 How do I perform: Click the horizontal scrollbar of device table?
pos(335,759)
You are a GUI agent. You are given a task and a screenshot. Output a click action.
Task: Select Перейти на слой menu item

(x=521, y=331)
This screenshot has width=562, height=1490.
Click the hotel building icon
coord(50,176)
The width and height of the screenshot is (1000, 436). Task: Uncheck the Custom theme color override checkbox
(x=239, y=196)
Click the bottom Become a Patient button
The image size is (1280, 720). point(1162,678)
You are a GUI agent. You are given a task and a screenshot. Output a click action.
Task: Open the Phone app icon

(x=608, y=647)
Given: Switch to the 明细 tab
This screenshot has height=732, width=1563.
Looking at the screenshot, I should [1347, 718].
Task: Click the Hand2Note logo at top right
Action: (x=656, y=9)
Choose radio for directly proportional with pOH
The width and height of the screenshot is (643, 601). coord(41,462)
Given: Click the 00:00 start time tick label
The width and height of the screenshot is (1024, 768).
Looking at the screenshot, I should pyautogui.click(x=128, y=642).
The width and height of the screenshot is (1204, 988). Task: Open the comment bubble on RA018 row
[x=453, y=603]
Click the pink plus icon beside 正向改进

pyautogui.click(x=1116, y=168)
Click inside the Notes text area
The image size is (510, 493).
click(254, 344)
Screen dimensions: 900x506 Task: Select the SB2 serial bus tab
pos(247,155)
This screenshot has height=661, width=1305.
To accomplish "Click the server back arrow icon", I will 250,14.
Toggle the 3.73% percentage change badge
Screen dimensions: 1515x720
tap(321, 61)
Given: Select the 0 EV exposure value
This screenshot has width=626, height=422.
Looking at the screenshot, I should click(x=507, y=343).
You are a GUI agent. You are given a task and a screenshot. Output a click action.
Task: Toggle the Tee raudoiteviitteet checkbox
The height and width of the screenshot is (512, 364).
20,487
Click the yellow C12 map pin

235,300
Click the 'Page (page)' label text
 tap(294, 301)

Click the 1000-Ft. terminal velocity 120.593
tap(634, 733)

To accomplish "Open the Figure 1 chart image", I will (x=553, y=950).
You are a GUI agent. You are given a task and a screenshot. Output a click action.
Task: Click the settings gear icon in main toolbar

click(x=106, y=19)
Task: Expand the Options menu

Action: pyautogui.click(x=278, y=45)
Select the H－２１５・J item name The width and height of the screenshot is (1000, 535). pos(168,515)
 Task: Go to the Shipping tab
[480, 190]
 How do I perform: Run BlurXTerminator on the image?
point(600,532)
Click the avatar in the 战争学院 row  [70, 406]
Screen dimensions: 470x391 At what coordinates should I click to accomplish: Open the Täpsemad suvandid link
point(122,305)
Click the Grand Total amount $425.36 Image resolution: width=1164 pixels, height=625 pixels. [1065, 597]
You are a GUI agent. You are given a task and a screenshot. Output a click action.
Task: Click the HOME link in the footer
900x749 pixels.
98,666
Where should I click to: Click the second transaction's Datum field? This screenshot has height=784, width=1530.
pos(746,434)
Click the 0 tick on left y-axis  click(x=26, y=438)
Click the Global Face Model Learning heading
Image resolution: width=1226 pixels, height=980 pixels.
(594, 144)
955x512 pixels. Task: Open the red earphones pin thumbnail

**DIRECTIONS FOR THIS TASK:** Please transcribe exactly the lines above from the line that has "Task: Go to the Shipping tab" up to and including the line that has "Click the Global Face Model Learning heading"; no other line belongs in the answer.

**ANSWER TO THE PROBLEM:**
 Task: Go to the Shipping tab
[480, 190]
 How do I perform: Run BlurXTerminator on the image?
point(600,532)
Click the avatar in the 战争学院 row  [70, 406]
Screen dimensions: 470x391 At what coordinates should I click to accomplish: Open the Täpsemad suvandid link
point(122,305)
Click the Grand Total amount $425.36 Image resolution: width=1164 pixels, height=625 pixels. [1065, 597]
You are a GUI agent. You are given a task and a screenshot. Output a click action.
Task: Click the HOME link in the footer
900x749 pixels.
98,666
Where should I click to: Click the second transaction's Datum field? This screenshot has height=784, width=1530.
pos(746,434)
Click the 0 tick on left y-axis  click(x=26, y=438)
Click the Global Face Model Learning heading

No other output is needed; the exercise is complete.